Есть и зарубежные фильмы, которые меня поразили. Когда я учился в аспирантуре, я посмотрел японский фильм «Легенда о Нараяме». Я ехал в библиотеку, чтобы поработать, думал, что быстренько посмотрю первый сеанс и все успею. Но этот фильм меня настолько ошарашил! Те, кто остался, выходили оттуда другими людьми. Я не смог в библиотеку пойти, вернулся домой и уснул. Там показаны настолько сильные взаимоотношения, семейные ценности, чувства, которые переживают люди! Я потом еще несколько раз ходил на этот фильм.

Вы столько лет работаете в одной сфере. Как в таком случае избежать «выгорания»?

Связь с искусством — это спасение, конечно, это очень помогает. Равно как и круг друзей не ограничивается только профессиональной сферой, потому что это, наверно, превратилось бы в педсовет на выезде. У нас в компании и железнодорожники, и артисты, и музыканты — кого только нет.

Я думаю, что это разнообразие, которое нас объединяет, помогает в трудной ситуации, помогает сохранить психическое здоровье.

А вы любите путешествовать? Есть города и страны, которые, так сказать, запали в душу?

* Показанные данные *
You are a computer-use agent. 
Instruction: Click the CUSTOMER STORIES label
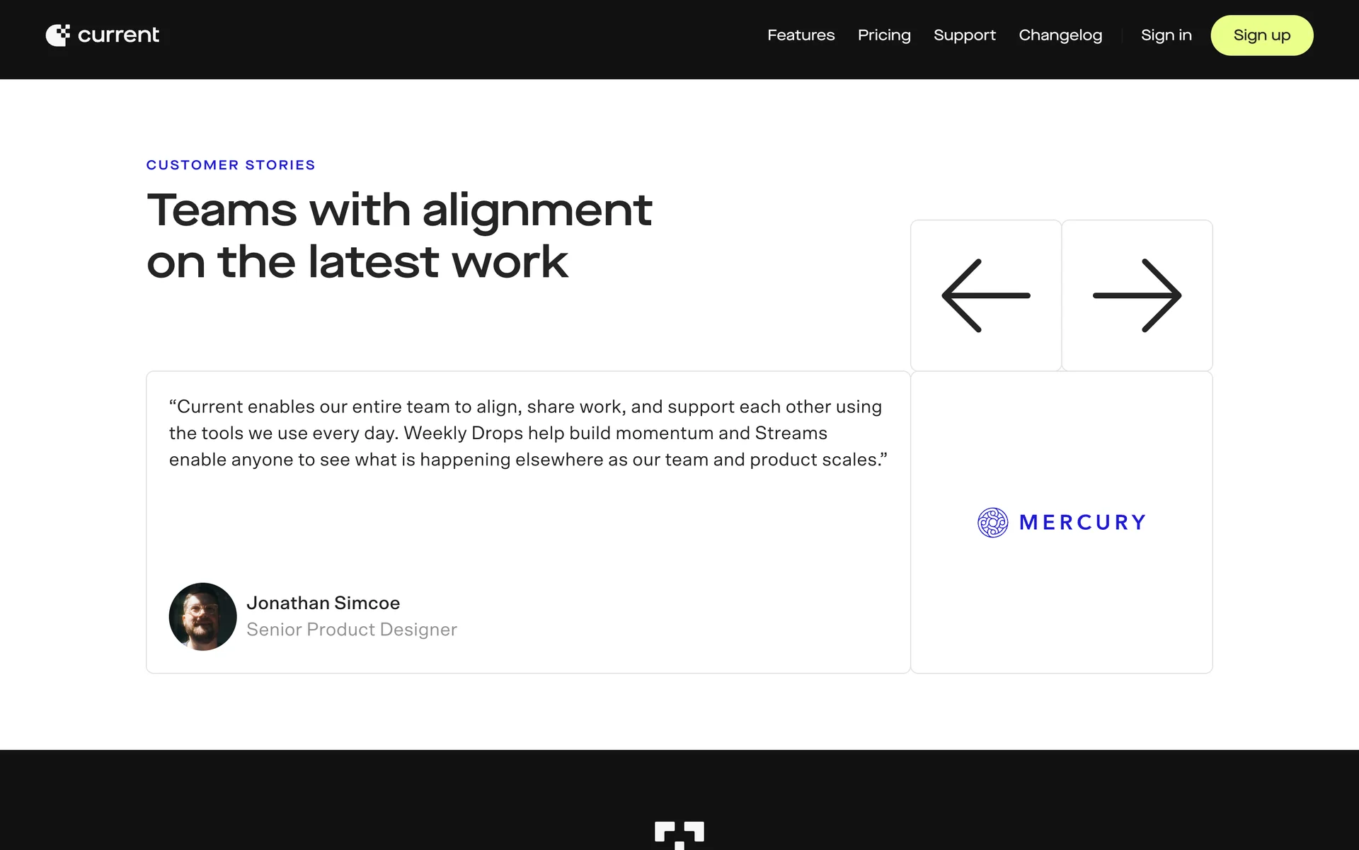pos(231,165)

* Задания *
**1)** Назовите все профессии друзей, которые перечислены в интервью.
**2)** Перескажите короче абзац интервью, который начинается словами «Есть и зарубежные фильмы», сохранив главные факты.
**3)** Подхватите интервью с того места, где оно обрывается, и продолжите его.

* Письменные ответы *
**1)** Железнодорожники, артисты, музыканты.

**2)** Меня поразил японский фильм «Легенда о Нараяме», который я посмотрел в аспирантуре. Я хотел после первого сеанса поехать работать в библиотеку, но фильм так меня ошарашил, что я вернулся домой и уснул. В нем показаны очень сильные взаимоотношения, семейные ценности и чувства. Потом я ходил на него еще несколько раз.

**3)**
С отпусками у меня плохо: часто выпадало так, что летом я оставался в институте. Но в любом случае, у меня всегда была возможность хоть ненадолго сменить место нахождения. Я люблю Москву. Меньше — Санкт-Петербург, это не мой город, он мне чужой, хоть и понимаю его значение и его красоту. Но мне нравится гулять по Москве, по улочкам тихим, по музеям — очень люблю Пушкинский музей и Третьяковку. Нравится бывать и в других странах, но за рубеж я обычно пытаюсь уехать в канун своего дня рождения. В какой-то свой юбилей, например, я уехал в Италию, особо не афишировал. Вернулся, а друзья спрашивают: «Колись, с кем ты отмечал день рождения?». А я отвечаю: «Ну, с одной стороны у меня был Рафаэль, с другой — Микеланджело, еще Караваджо там где-то». «Ты что, в психбольнице среди них Наполеоном был?»...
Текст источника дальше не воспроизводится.